Andrew Clements 

A Soldier and a Maker – review

The pacing is a little uneven, but Ivor Guney's remorseless mental disintegration is poignantly caught, writes Andrew Clements
  
  


Accompanist Iain Burnside's interest in 20th-century British song has produced in a number of outstanding recordings, and now it has resulted in his first stage play, which he has directed himself with singers and actors from the Guildhall School of Music and Drama. A Soldier and a Maker is based upon the life and music of Ivor Gurney (1890-1937), the Gloucester-born composer and poet who studied with Stanford and Vaughan Williams, served in the first world war, and suffered a complete mental breakdown in the early 1920s after he was committed to an asylum.

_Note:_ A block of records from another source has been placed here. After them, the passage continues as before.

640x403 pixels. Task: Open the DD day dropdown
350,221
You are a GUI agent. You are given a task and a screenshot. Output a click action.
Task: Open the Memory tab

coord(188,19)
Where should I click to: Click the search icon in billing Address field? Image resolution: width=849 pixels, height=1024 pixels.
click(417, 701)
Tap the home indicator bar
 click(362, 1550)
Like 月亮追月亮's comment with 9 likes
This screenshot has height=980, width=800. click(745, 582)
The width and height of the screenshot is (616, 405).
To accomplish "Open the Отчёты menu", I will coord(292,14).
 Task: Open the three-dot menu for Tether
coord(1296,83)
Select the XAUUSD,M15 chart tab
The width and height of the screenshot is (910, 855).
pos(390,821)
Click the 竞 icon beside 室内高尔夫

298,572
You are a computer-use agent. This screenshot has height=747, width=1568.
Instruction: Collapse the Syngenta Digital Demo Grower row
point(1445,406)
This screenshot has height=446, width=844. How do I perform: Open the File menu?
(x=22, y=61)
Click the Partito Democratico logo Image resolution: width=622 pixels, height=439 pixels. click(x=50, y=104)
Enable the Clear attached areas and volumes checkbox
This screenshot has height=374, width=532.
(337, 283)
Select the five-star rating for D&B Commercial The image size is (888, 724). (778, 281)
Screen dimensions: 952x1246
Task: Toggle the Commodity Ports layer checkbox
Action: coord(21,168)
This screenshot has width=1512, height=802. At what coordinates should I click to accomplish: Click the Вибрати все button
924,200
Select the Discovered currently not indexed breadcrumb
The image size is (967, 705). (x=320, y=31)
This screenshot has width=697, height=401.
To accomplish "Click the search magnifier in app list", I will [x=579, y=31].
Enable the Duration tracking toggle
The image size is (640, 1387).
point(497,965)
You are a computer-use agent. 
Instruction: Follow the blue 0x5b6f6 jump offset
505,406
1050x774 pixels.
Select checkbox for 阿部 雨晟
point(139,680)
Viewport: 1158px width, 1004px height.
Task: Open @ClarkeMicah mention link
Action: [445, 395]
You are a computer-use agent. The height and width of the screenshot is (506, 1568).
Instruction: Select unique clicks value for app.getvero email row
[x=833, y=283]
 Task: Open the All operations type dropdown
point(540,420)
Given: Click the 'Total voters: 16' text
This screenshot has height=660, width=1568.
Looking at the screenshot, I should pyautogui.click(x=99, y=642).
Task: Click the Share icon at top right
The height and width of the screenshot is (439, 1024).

Burnside interweaves this bleak biography with some of Gurney's huge output of music and poetry, though most of it is still unpublished. There is some pragmatic telescoping of events, in which the violinist Marion Scott and the composer Herbert Howells (rather unsympathetically portrayed) feature prominently, but otherwise the play sticks closely to the documented facts of Gurney's life. The pacing is a little uneven, but his remorseless mental disintegration is poignantly caught. His meeting with Helen Thomas, widow of the poet Edward Thomas, who brings with her an ordnance survey map of Gloucestershire on which, in a rare moment of lucidity, Gurney traces the Cotswold roads and villages he knew so well, is beautifully done.

Though the musical performances are rather unbalanced, the staging is polished and in particular Richard Goulding's performance as Gurney is a remarkably fine and very touching one.